• **Required action**
Every line below should be duplicated exactly.

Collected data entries
- - - - - - -

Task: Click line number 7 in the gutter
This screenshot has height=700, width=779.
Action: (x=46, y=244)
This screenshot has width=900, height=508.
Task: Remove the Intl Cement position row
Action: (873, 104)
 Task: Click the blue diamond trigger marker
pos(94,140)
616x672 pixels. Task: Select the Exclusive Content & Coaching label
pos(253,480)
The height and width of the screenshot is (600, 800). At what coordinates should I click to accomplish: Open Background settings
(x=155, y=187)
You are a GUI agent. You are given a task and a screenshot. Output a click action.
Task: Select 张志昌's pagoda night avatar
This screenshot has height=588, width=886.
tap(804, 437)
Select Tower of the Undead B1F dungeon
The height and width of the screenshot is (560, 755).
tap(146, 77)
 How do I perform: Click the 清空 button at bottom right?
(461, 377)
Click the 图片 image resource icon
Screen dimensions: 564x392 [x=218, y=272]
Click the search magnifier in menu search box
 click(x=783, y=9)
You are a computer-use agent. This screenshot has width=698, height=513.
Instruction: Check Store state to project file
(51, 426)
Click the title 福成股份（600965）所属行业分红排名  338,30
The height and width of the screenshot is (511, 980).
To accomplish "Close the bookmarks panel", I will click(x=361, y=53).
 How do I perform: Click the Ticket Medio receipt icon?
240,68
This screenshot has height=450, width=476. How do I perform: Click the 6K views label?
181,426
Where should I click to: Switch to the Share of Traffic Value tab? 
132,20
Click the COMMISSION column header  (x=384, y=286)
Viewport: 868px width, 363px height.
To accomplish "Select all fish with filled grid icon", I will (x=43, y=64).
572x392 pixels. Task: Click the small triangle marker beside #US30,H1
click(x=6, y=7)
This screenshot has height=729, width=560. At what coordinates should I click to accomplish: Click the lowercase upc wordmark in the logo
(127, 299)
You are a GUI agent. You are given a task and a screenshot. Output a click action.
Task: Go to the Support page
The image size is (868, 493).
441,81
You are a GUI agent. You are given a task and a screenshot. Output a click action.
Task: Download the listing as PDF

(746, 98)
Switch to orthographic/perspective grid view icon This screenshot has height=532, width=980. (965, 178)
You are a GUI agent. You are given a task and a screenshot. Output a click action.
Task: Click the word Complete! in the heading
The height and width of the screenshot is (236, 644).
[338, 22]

- - - - - - -

• **Your solution**
Task: Click line number 7 in the gutter
This screenshot has height=700, width=779.
Action: (x=46, y=244)
This screenshot has width=900, height=508.
Task: Remove the Intl Cement position row
Action: (873, 104)
 Task: Click the blue diamond trigger marker
pos(94,140)
616x672 pixels. Task: Select the Exclusive Content & Coaching label
pos(253,480)
The height and width of the screenshot is (600, 800). At what coordinates should I click to accomplish: Open Background settings
(x=155, y=187)
You are a GUI agent. You are given a task and a screenshot. Output a click action.
Task: Select 张志昌's pagoda night avatar
This screenshot has height=588, width=886.
tap(804, 437)
Select Tower of the Undead B1F dungeon
The height and width of the screenshot is (560, 755).
tap(146, 77)
 How do I perform: Click the 清空 button at bottom right?
(461, 377)
Click the 图片 image resource icon
Screen dimensions: 564x392 [x=218, y=272]
Click the search magnifier in menu search box
 click(x=783, y=9)
You are a computer-use agent. This screenshot has width=698, height=513.
Instruction: Check Store state to project file
(51, 426)
Click the title 福成股份（600965）所属行业分红排名  338,30
The height and width of the screenshot is (511, 980).
To accomplish "Close the bookmarks panel", I will click(x=361, y=53).
 How do I perform: Click the Ticket Medio receipt icon?
240,68
This screenshot has height=450, width=476. How do I perform: Click the 6K views label?
181,426
Where should I click to: Switch to the Share of Traffic Value tab? 
132,20
Click the COMMISSION column header  (x=384, y=286)
Viewport: 868px width, 363px height.
To accomplish "Select all fish with filled grid icon", I will (x=43, y=64).
572x392 pixels. Task: Click the small triangle marker beside #US30,H1
click(x=6, y=7)
This screenshot has height=729, width=560. At what coordinates should I click to accomplish: Click the lowercase upc wordmark in the logo
(127, 299)
You are a GUI agent. You are given a task and a screenshot. Output a click action.
Task: Go to the Support page
The image size is (868, 493).
441,81
You are a GUI agent. You are given a task and a screenshot. Output a click action.
Task: Download the listing as PDF

(746, 98)
Switch to orthographic/perspective grid view icon This screenshot has height=532, width=980. (965, 178)
You are a GUI agent. You are given a task and a screenshot. Output a click action.
Task: Click the word Complete! in the heading
The height and width of the screenshot is (236, 644).
[338, 22]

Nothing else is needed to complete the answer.